--- BEGIN Source passage ---
Markets wait for fallout of presidential, congressional elections

Commodities, stock roundup

Grains and Oilseeds: December corn closed at $7.52 per bushel, down 21 1/4c or 2.7%. Profittaking and disappointing export data the main factor. Export sales reported were 14,200 tonnes against trade expectations of 300,000-400,000 tonnes. However lower ending stocks and production numbers could support prices from here. We continue to prefer the sidelines in corn. December wheat closed at $8.57 per bushel, down 29c on profittaking reducing the week’s gain to 2.5%. We prefer the sidelines in wheat as well. November soybeans closed at $15.22 1/4 per bushel down 26 1/4c on the U.S. government report showing improving global supplies. We had been bullish for soybeans for some time but stops were touched off and we are now awaiting fresh fundamentals before re-establishing our bullish posture.
--- END Source passage ---
--- BEGIN Collected material ---
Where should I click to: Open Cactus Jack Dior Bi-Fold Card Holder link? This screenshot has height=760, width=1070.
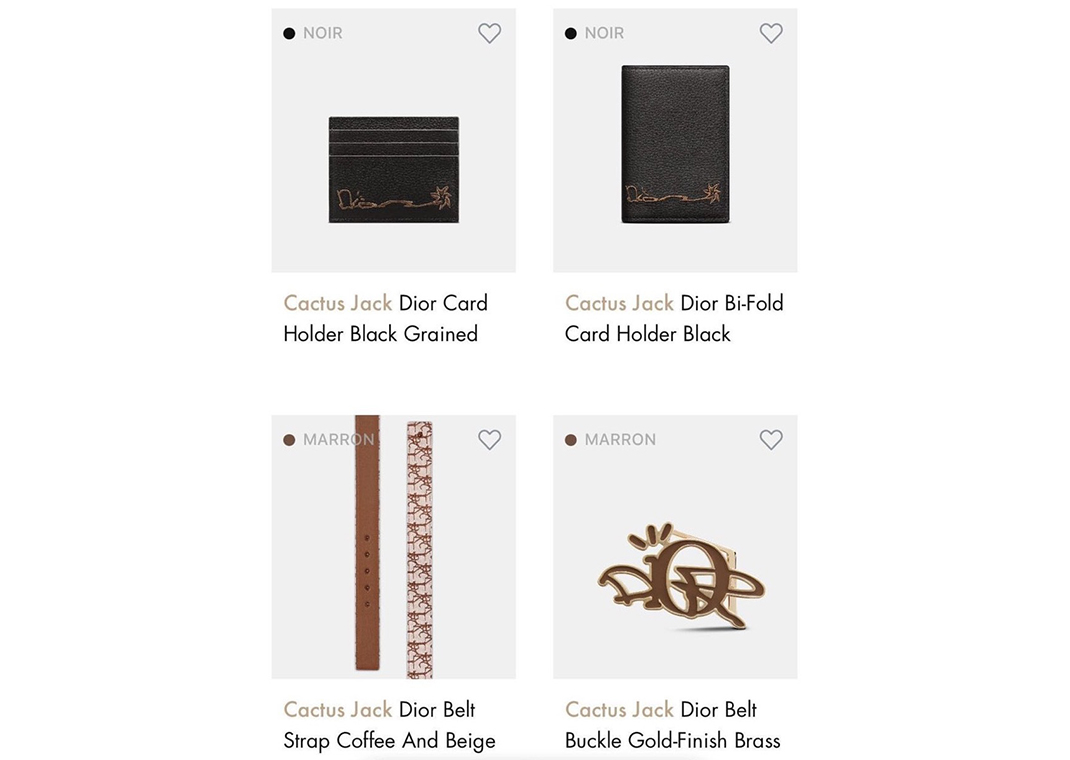(674, 319)
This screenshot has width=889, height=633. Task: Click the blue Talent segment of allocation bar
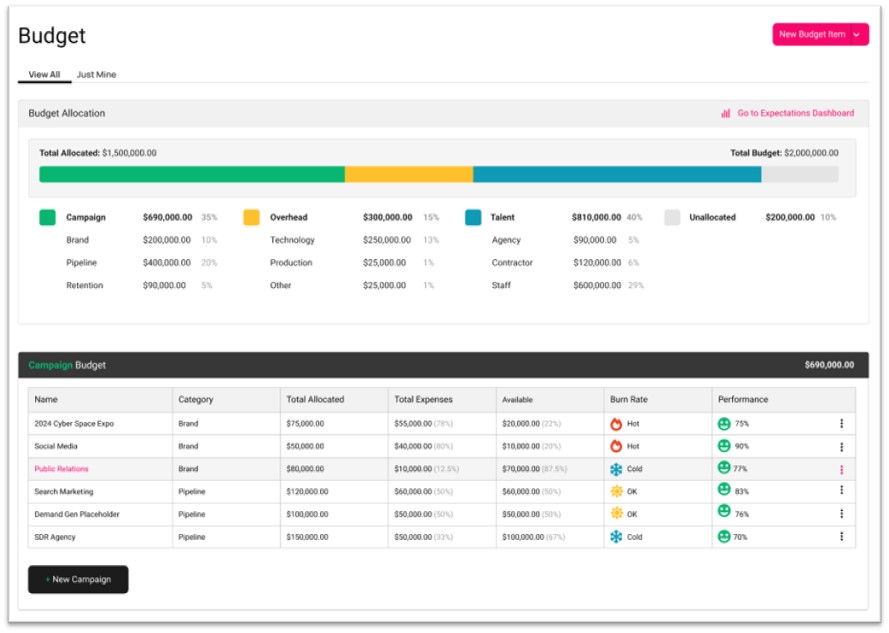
--- END Collected material ---
The task: Copy the commodities market roundup in full, word for word.

Answer to the problem:
Markets wait for fallout of presidential, congressional elections

Commodities, stock roundup

Grains and Oilseeds: December corn closed at $7.52 per bushel, down 21 1/4c or 2.7%. Profittaking and disappointing export data the main factor. Export sales reported were 14,200 tonnes against trade expectations of 300,000-400,000 tonnes. However lower ending stocks and production numbers could support prices from here. We continue to prefer the sidelines in corn. December wheat closed at $8.57 per bushel, down 29c on profittaking reducing the week’s gain to 2.5%. We prefer the sidelines in wheat as well. November soybeans closed at $15.22 1/4 per bushel down 26 1/4c on the U.S. government report showing improving global supplies. We had been bullish for soybeans for some time but stops were touched off and we are now awaiting fresh fundamentals before re-establishing our bullish posture.